The reply to the records below should contain exactly the lines from the line with "Where should I click to: Click the blue" through the line with "You are a computer-use agent. This", and nothing besides.

[Stored data]

------------

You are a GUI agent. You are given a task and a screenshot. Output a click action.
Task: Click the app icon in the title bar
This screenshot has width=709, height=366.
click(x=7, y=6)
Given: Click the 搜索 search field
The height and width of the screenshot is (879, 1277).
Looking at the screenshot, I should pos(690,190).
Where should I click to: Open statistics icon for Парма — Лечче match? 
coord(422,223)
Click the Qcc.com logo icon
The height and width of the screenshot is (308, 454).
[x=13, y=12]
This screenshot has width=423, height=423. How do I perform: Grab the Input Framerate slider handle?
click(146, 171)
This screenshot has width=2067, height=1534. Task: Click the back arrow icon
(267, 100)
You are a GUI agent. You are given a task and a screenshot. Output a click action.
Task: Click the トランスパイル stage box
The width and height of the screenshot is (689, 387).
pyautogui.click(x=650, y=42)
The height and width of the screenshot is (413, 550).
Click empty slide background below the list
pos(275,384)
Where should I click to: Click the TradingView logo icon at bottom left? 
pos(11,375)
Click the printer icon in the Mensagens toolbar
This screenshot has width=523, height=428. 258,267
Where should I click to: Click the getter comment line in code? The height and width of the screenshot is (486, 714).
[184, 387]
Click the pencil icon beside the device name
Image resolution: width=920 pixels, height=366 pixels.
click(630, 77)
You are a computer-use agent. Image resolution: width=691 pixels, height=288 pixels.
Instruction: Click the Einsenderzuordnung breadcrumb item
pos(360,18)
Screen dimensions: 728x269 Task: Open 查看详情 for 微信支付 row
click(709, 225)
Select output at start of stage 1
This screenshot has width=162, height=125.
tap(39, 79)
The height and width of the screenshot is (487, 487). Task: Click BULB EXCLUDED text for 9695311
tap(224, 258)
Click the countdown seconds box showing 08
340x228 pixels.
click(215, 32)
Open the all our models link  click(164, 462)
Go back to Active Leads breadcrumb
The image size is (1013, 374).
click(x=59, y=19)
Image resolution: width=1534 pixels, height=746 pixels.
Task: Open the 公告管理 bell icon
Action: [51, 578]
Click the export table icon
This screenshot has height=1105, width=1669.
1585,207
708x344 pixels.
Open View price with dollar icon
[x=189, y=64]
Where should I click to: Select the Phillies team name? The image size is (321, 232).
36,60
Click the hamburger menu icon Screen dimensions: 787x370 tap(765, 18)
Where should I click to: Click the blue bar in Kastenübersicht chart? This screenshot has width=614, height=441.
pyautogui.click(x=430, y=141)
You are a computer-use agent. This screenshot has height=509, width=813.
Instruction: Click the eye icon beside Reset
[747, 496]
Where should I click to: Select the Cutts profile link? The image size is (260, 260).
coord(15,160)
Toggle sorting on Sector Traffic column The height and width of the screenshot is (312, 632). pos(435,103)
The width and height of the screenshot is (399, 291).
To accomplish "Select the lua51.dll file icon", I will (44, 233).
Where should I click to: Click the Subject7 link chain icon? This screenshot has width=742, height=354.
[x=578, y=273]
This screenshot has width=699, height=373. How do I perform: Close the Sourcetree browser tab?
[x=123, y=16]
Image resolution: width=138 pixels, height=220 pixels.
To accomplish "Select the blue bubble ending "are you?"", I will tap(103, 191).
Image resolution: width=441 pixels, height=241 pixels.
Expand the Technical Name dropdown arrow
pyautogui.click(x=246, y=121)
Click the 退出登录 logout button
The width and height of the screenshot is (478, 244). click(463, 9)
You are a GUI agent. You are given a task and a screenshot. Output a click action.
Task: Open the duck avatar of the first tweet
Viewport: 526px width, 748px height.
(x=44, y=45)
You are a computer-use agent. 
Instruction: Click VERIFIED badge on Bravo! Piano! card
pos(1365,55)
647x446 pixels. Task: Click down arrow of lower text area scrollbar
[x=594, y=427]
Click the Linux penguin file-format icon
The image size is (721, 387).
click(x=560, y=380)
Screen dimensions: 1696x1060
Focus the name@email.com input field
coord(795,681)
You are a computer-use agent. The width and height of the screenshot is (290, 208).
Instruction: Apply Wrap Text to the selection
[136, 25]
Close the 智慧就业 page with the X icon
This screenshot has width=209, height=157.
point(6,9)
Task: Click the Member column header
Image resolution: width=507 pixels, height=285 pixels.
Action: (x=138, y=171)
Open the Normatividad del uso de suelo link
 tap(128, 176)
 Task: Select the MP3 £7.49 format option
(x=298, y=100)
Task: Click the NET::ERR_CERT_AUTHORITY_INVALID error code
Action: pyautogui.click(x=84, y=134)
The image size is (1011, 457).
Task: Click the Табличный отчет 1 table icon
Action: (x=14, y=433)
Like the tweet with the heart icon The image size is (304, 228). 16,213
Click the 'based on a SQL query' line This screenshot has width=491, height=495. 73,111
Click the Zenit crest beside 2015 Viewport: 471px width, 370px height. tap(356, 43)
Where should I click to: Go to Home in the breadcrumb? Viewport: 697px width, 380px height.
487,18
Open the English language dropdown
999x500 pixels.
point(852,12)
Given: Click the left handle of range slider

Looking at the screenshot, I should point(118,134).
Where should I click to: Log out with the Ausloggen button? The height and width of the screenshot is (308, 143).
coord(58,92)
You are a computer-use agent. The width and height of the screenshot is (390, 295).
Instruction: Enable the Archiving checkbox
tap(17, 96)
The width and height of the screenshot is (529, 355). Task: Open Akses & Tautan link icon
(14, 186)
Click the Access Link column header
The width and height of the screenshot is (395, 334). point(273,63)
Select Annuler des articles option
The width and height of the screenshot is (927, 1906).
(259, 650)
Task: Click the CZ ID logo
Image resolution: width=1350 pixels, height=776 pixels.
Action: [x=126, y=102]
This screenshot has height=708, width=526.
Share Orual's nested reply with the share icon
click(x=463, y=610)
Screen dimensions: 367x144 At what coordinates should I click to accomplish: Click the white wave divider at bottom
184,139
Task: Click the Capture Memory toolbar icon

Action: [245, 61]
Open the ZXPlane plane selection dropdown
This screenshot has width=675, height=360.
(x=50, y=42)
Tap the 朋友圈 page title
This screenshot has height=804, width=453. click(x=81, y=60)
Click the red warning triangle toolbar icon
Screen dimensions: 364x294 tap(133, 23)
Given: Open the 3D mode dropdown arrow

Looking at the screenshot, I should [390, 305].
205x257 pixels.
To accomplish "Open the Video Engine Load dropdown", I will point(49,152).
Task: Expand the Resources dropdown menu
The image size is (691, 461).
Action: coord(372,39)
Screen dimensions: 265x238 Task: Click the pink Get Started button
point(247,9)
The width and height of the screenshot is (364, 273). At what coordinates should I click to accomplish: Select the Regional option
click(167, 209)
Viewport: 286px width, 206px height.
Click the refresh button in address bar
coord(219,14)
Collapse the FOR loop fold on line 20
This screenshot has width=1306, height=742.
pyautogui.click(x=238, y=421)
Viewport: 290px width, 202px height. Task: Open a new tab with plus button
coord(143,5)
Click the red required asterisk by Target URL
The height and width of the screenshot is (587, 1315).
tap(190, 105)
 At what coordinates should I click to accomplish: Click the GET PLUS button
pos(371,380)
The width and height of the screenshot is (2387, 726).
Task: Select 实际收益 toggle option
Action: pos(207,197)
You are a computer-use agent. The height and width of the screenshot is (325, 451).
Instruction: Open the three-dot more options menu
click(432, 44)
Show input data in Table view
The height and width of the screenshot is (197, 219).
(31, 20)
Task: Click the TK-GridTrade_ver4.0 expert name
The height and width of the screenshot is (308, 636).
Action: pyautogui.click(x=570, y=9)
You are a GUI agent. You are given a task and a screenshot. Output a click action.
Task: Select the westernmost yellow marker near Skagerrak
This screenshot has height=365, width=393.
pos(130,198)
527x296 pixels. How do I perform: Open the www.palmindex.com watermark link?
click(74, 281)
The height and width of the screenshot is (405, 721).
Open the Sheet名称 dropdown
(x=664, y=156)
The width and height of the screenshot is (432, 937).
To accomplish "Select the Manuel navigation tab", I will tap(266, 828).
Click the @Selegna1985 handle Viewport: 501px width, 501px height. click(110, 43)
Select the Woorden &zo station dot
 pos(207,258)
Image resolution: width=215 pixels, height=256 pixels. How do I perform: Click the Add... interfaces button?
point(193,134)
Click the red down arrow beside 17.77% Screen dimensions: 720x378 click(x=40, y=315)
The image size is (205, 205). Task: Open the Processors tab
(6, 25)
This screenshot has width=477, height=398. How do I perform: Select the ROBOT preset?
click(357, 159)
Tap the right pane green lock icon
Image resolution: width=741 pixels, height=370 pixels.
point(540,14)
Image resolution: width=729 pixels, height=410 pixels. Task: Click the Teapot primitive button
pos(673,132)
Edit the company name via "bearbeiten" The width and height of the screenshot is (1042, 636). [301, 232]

------------

▶ _SOLUTION FOR THIS TASK_:
Where should I click to: Click the blue bar in Kastenübersicht chart? This screenshot has width=614, height=441.
pyautogui.click(x=430, y=141)
You are a computer-use agent. This screenshot has height=509, width=813.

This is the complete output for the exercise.